Sorry, I was out of town. The ICV is a problem on the older 325s; it goes south and takes your idle with it, often the driveability of the car. Cleaning it sometimes helps, but you often just need a new one. Also, all of the E30 6-cylinders have timing belts that need replacing every 60K miles. That's usually combined with water pump and coolant service.
They also tend to have the SI batteries die; that makes the service countdown go down really fast, and often makes the gauges stop working. Easy to fix; pull the board and replace the batteries.

I had a minor vacuum leak (no driveability issues, just noticed a crack in the boot), and noticed after I fixed it (repairing an artificially lean condition) that my mileage dropped and I no longer had a lean grumble when coming off of the throttle. I messed with the AFM. You're not supposed to do that.

It had an aftermarket (ANSA) exhaust, which rusted out in short order. For E30s, you can't beat stock exhaust systems. I got an i cat and muffler (six-to-two instead of six-to-one) off of local guys; it took a little enlarging of the holes mating to the exhaust manifold studs, but other than that it was a direct bolt-on and sounded good and ran well. I did have to replace the oxygen sensor at some point, but it went on the Miata, too, at 120k miles. It passed emissions with flying colors.

Other than that, nice car.


----------



## taro (Aug 25, 2004)

thanks for the continued replies...

Paul, just out of curiosity, do you mind sharing what the going rate for the '85 was? 

RChoudry and Roadstergal, do you have any estimates of what kind of mileage you are getting or got on the highway?

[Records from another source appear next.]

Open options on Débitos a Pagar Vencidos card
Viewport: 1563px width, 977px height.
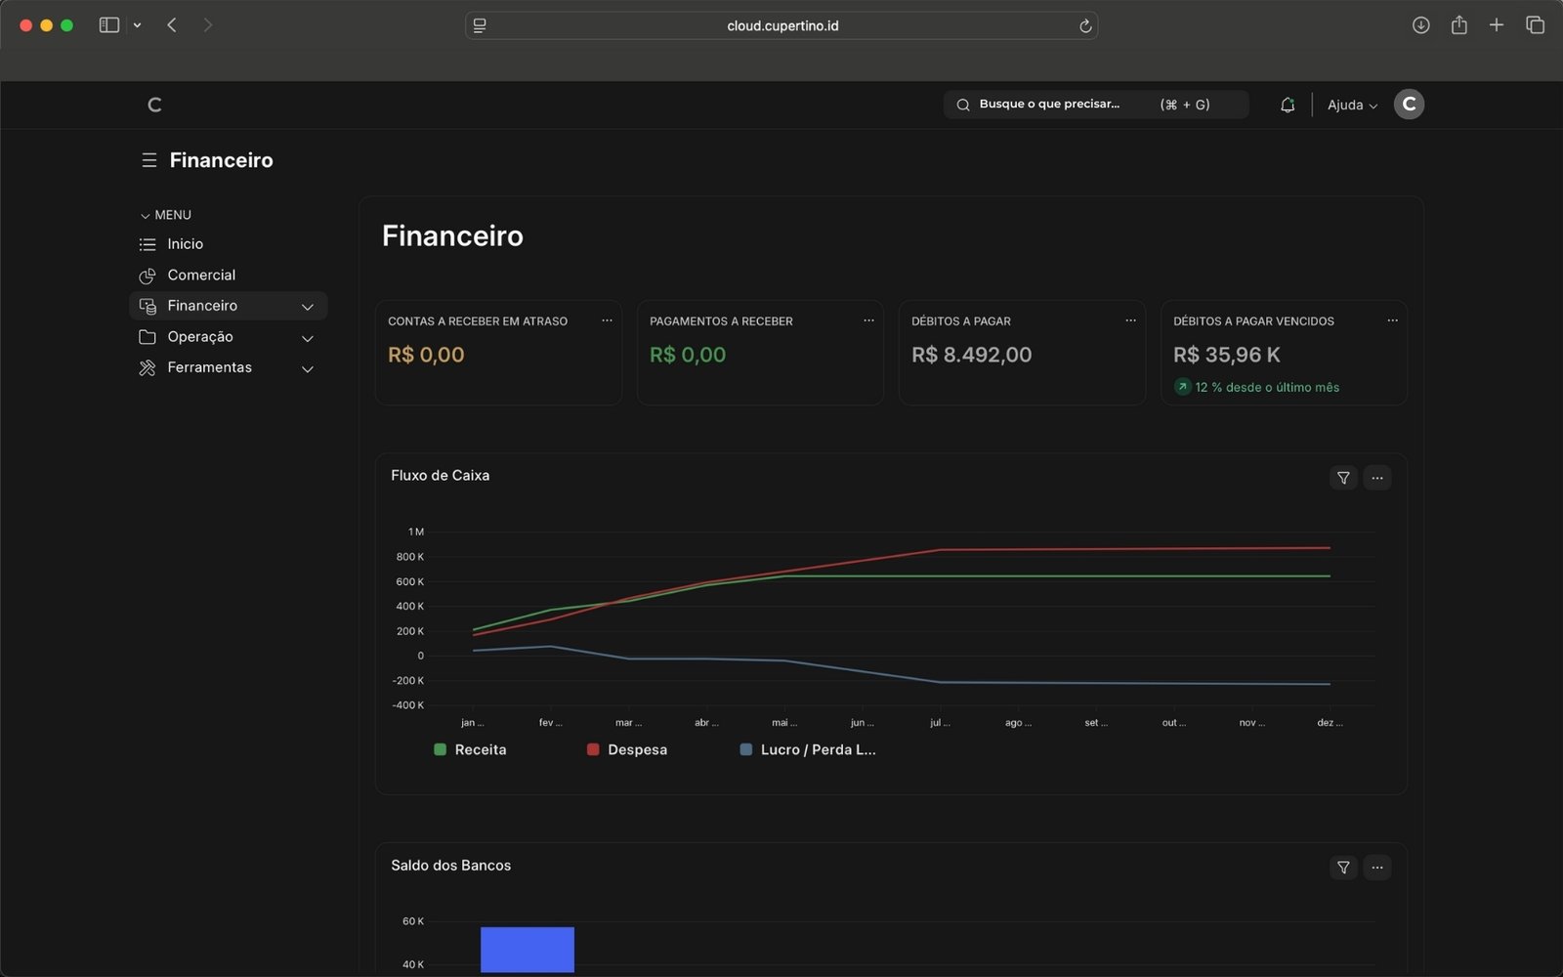(x=1392, y=320)
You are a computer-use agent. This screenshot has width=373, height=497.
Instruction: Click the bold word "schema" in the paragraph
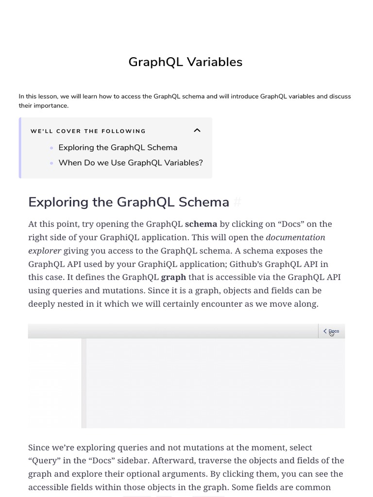[201, 224]
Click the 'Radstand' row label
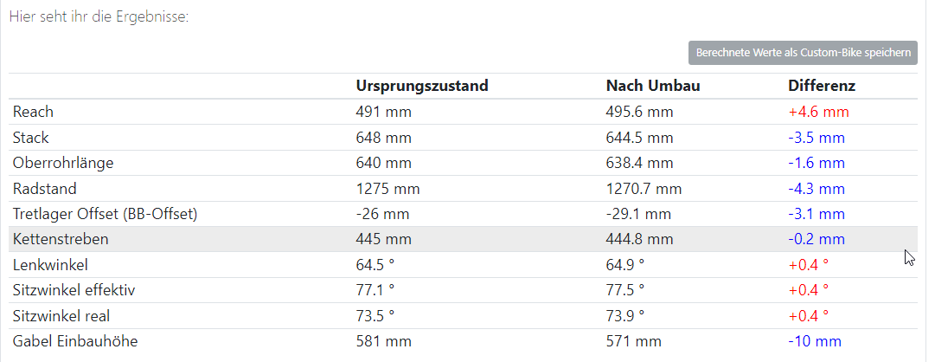The image size is (935, 362). 44,188
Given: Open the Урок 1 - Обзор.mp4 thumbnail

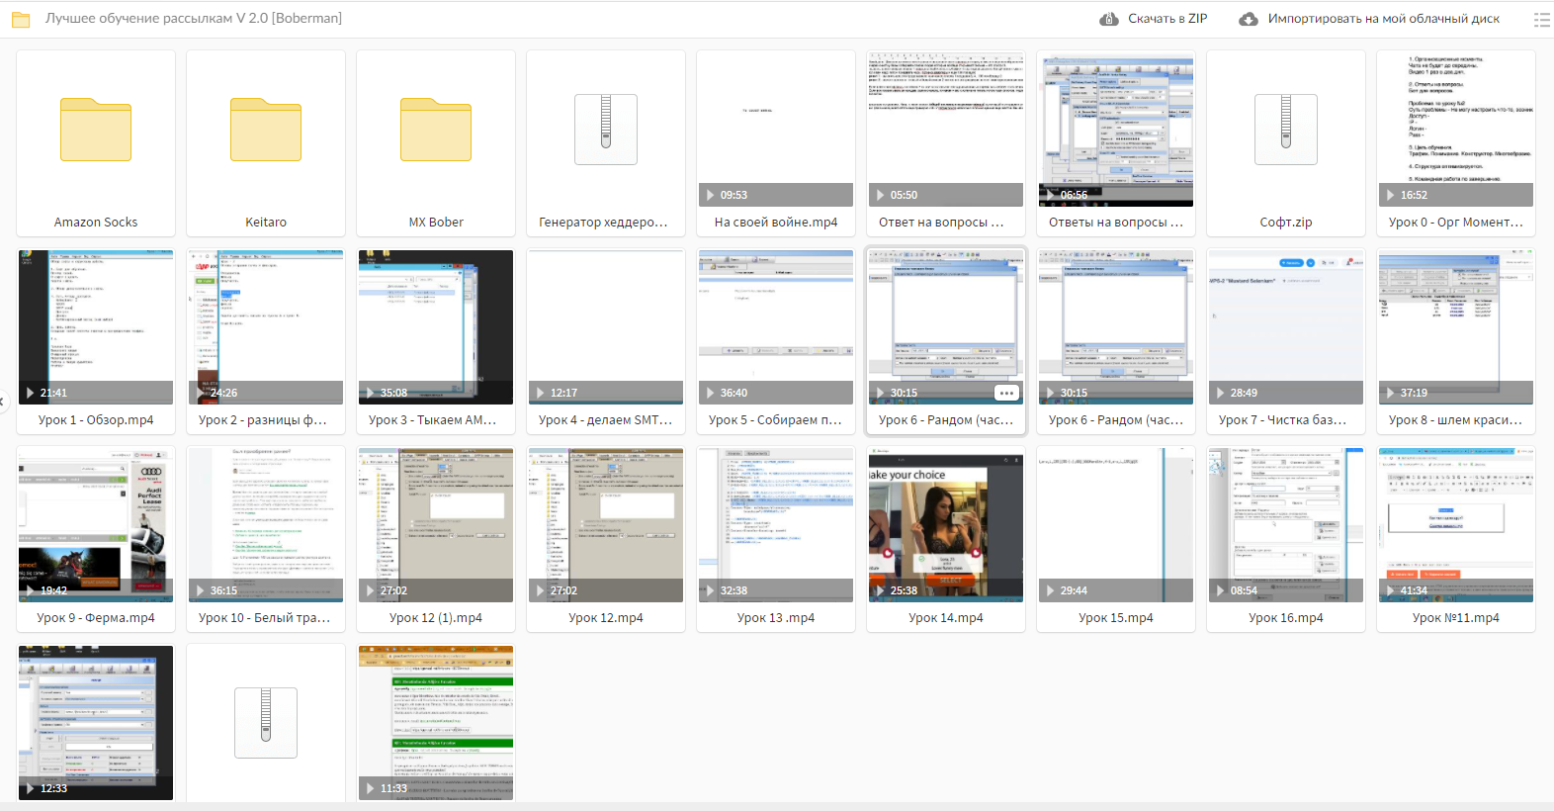Looking at the screenshot, I should tap(96, 326).
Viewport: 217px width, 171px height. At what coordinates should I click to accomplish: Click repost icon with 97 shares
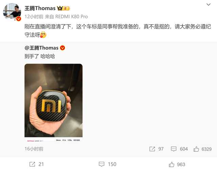click(152, 149)
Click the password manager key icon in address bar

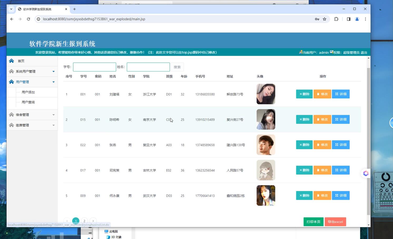pos(317,19)
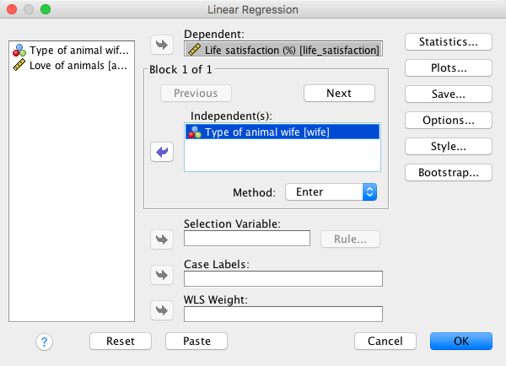
Task: Open the Plots dialog
Action: point(449,67)
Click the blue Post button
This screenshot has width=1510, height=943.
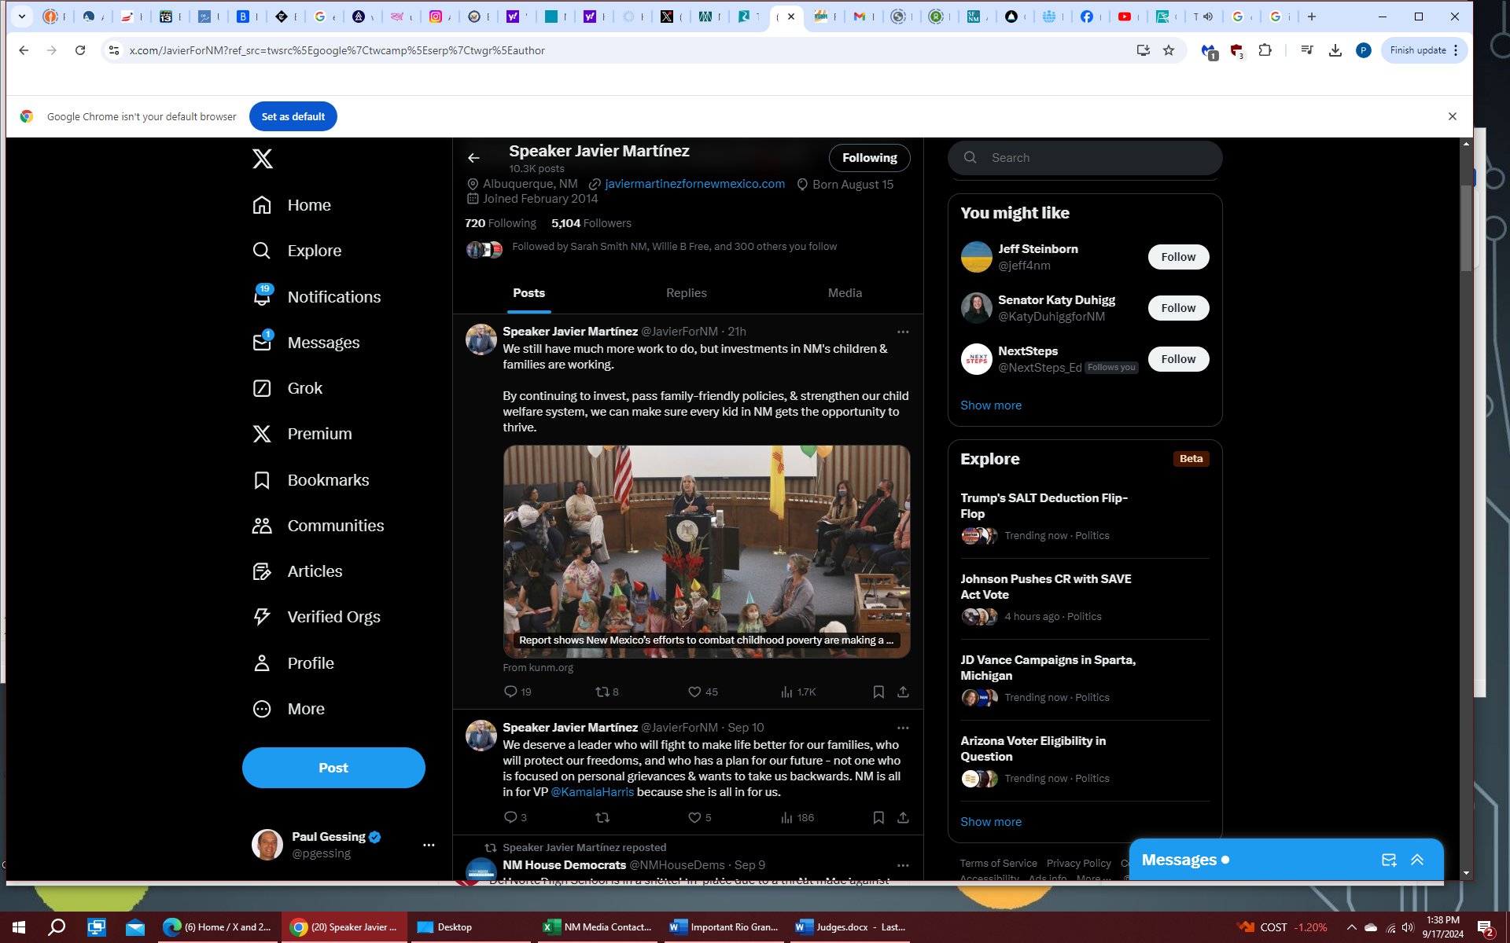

Roadstergal, thanks for the description. these things sound like tanks. looks like on the 86-87s, the onboard computer was not on the base models. are these a problem area in a similar manner as the SI. i've become rather paranoid about electronic gizmos lately. thanks, taro


----------



## The Roadstergal (Sep 7, 2002)

The SI board is part of the instrument cluster, seperate from the OBC. You can swap a nine-button (vaguely useful) OBC into the base models with little effort. I was getting 28-30 'round town; didn't really take any long trips for just-highway mileage on a tank.

I did have the SI battery problem and a nonrunning odometer when I bought the car, so I got a used cluster from a later i, cleaned it up, and stuck it in. Pros - it worked fine, the gauges were accurate, and the later boards came with lithium batteries that were longer-lived than the earlier batteries. No problems after that. Cons - the fuel cutoff on the eta is ~5K RPM, which is halfway up the i tach. I had to remember that...


----------